Exercise aim => Read the review of Seven Chances below and decide whether each statement agrees with it: 1. Keaton had 1,500 papier-mache boulders made for the chase. 2. The remake, The Bachelor, came out in 1989. 3. The movie shows Jimmy driving his car to the girl's house. Answer yes or no for each, and quote the words from the review that settle it.

--- begin Source extract ---

Keaton also adds some interesting directorial touches. When Jimmy drives to his potential fiancee’s house and then drives back home defeated, we never actually see him driving the car; instead, the movie fades from Jimmy’s car sitting in his own driveway to showing the car sitting in front of the girl’s house, and then back again. Seen in retrospect, Keaton might have conjured up this bit of editing due to his boredom with the rest of the movie; nevertheless, it makes for an interesting, attention-getting visual.

The movie’s one unfortunate aspect is the “laughs” that it derives at the expense of African-Americans. To give just two examples: Jimmy is walking down the street when he sees a potential “bride” walking ahead of him. He catches up with her and starts to chat with her, but then he sees that she is black and quickly jaunts ahead of her. Also, there is a black man who is given a message by Jimmy’s erstwhile girlfriend Mary and is told to rush the message to Jimmy; the movie keeps cutting back to the man to show him leisurely sauntering to Jimmy on a horse, Stepin Fetchit-style. There is the lame excuse that such “black humor” was the norm in the ’20s, but it does nothing to endear Keaton to African-Americans today.

The movie’s famous climax shows hundreds of Amazonian brides giving chase to Jimmy through the city streets. The climax is part of Keaton folklore, in that the never-ending chase was a dud until it got Keaton some unexpected laughs from a preview. Keaton and his crew re-ran the movie and noticed Jimmy getting “chased” by some pebbles as he runs downhill. Keaton ordered 1,500 papier-mache boulders of various sizes to be built and then re-filmed the ending with Jimmy dodging the various rocks. Seen today, the chase is funny enough on its own, but the boulders certainly punch up the joke. (George Lucas later paid homage to this scene in Star Wars – Episode I, when inept Jar-Jar Binks dislodges some lethal orbs from a cart and then runs away in fear of them.)

If nothing else, Seven Chances shows that Keaton could take even generic Broadway material and stamp it with his personal style. For simply mining laughs, it stands as one of Keaton’s funniest movies.

Bachelor

(Footnote: In one of the worst ideas in the history of cinema, Seven Chances was remade three-quarters of a century later as The Bachelor [1999], starring Chris O’Donnell as the rich boy, Renee Zellweger as the jilted girlfriend, and Hal Holbrook as the rich man’s lawyer trying to pimp his own daughter to the potential millionaire. It only proved that nobody could do Keaton’s kind of material but Keaton.)

--- end Source extract ---
--- begin Record set ---

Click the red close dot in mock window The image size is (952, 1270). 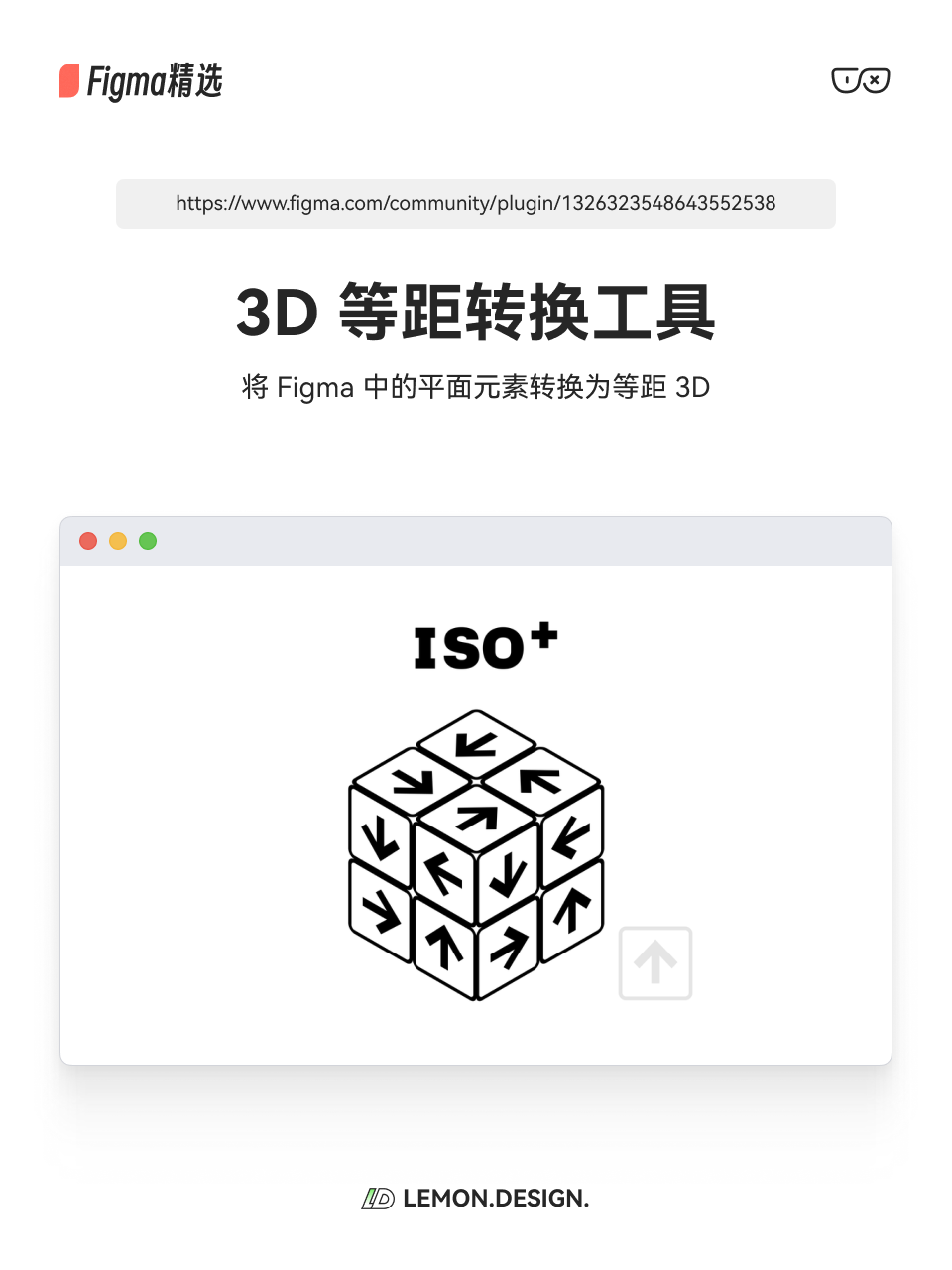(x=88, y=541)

--- end Record set ---
--- begin Record set ---

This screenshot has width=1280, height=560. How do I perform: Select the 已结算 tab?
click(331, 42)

--- end Record set ---

Correct output =>
1. Yes: "Keaton ordered 1,500 papier-mache boulders of various sizes to be built"
2. No: "The Bachelor [1999]"
3. No: "we never actually see him driving the car"